Annual ryegrass (Lolium multiflorum) is the most damaging weed in soft red winter wheat in the Northern Texas Blacklands. Annual losses from this pest in the region run in the millions of dollars.
When the sulfonylurea (SU) herbicides (Amber, Glean) were developed in the mid 1980s, they provided excellent control of this weed. However, over time, efficacy of the SUs has decreased, causing the weed to reemerge as a difficult problem for area wheat producers. It has been shown that this ryegrass is resistant to SU and imidazolinone (IMI) herbicides and both have ALS mode of action.
Hoelon replaced Amber and Glean in the late 1980s, but its effectiveness has been declining over the past few years. Axial was introduced in 2008 and has been the most efficacious herbicide for the control of annual ryegrass in recent years. Although Axial XL is still providing good ryegrass control in about 90 percent of regional wheat fields, we are beginning to see some reduced control with Axial XL in a few fields across the region.

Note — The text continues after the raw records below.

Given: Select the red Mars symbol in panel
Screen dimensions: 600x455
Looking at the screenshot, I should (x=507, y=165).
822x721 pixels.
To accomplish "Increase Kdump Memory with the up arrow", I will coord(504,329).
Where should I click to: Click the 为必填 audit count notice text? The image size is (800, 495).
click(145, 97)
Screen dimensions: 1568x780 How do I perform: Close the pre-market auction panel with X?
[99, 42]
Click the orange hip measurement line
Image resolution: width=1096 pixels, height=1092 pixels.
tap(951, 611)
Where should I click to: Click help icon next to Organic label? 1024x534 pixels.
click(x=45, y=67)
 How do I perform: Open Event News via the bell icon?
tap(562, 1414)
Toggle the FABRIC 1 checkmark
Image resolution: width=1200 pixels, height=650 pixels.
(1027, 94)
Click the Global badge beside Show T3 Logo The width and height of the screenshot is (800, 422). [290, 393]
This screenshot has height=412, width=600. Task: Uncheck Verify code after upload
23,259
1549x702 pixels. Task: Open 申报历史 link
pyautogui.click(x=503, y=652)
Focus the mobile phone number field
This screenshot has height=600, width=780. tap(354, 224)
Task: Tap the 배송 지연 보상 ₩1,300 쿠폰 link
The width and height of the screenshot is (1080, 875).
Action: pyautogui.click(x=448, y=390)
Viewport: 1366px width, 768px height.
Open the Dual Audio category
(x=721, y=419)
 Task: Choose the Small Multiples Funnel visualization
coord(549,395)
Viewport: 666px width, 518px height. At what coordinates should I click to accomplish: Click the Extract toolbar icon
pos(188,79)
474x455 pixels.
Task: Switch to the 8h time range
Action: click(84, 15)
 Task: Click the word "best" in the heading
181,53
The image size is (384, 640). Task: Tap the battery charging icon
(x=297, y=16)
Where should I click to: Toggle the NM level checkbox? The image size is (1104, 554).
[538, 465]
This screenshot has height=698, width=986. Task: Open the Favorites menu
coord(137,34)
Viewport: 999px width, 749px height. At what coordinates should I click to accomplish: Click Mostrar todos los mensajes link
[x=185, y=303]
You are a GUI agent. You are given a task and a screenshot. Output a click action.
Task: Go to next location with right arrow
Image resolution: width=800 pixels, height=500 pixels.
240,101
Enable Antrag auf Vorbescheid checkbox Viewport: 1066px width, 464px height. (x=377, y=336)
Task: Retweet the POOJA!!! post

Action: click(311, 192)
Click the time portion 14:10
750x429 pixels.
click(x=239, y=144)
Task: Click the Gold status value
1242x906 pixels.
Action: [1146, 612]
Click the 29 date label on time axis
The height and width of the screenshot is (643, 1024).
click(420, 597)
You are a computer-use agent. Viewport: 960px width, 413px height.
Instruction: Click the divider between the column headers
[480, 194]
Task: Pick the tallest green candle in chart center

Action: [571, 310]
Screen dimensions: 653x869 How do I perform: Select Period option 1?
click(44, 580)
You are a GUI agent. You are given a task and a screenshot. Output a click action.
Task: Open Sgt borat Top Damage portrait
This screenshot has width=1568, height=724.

Annual ryegrass populations in cropland can be greatly reduced by using cultural and mechanical means in combination with chemical control techniques. Some cultural control suggestions include the following:
- Use certified seed or clean your bin run seed prior to planting. This is an inexpensive way to keep your ryegrass infestations confined to specific fields and minimize spread to non infested fields.
- Thoroughly clean harvesting equipment before moving from infested fields to minimize the spread of ryegrass seed.
- In conventional tillage systems, use mechanical tillage to remove the first flushes of ryegrass prior to fall planting.
- In minimum tillage systems, use glyphosate to destroy existing ryegrass plants prior to planting.
- Rotate wheat with other crops whenever possible. Rotation with corn, soybeans, grain sorghum, and cotton will greatly reduce ryegrass seed carryover from year to year.
Although cultural control techniques can help reduce populations of herbicide resistant ryegrass, an effective chemical control program is also needed. We have been working with new strategies to control ALS resistant ryegrass for more than 10 years. Over that period of time, we have identified a herbicide program that shows promise in controlling this difficult to control weed.
Our most consistent results have come by combining Axiom, a product developed by Bayer, with Axial XL in a two step program. On ALS resistant ryegrass, the two step program (Axiom fb Axial XL) provided significantly better ryegrass control than either product applied alone in both studies. This approach uses multiple chemistries to help decrease herbicide resistance to Axial.
We have not observed crop injury with Axiom on Pioneer 25R47 soft red winter wheat (SRWW) but we do not have sufficient information to recommend this product on many of the SRWW varieties being grown in this region. Research conducted by Bill Williams of LSU suggests that two other commonly grown varieties in the region, Coker 9553 and Magnolia, will also show good tolerance to this program. Terral LA 841, USG 3295, and USG 3555 are likely to be more sensitive to injury.
More research needs to be done to determine crop safety on other popular varieties in the region before we can recommend widespread use of this product on other varieties. Until we have better information on varietal tolerance, we suggest using no more than 6 ounces of Axiom per acre in the two-step program.
Two step program
Step 1: The Axiom should be applied when the wheat is fully emerged and the ryegrass is in the spike to two-leaf stage. Do not use a surfactant with Axiom as it may cause injury to the wheat.
Step 2: Axial XL needs to be applied when the ryegrass plants are in the two-tiller stage.
At present, no labeled herbicides are available to replace Axial XL if widespread ryegrass resistance begins to expand across the region. We believe this resistance management approach will keep Axial XL around as an effective management tool for controlling annual ryegrass in this region for years to come.
The loss of this product would be a disaster to the wheat industry in North Texas. We would likely begin to see fields that would have to be taken out of wheat production for a number of years. Since wheat is our most consistently profitable crop in this region, the negative implications to the agricultural economy would be significant.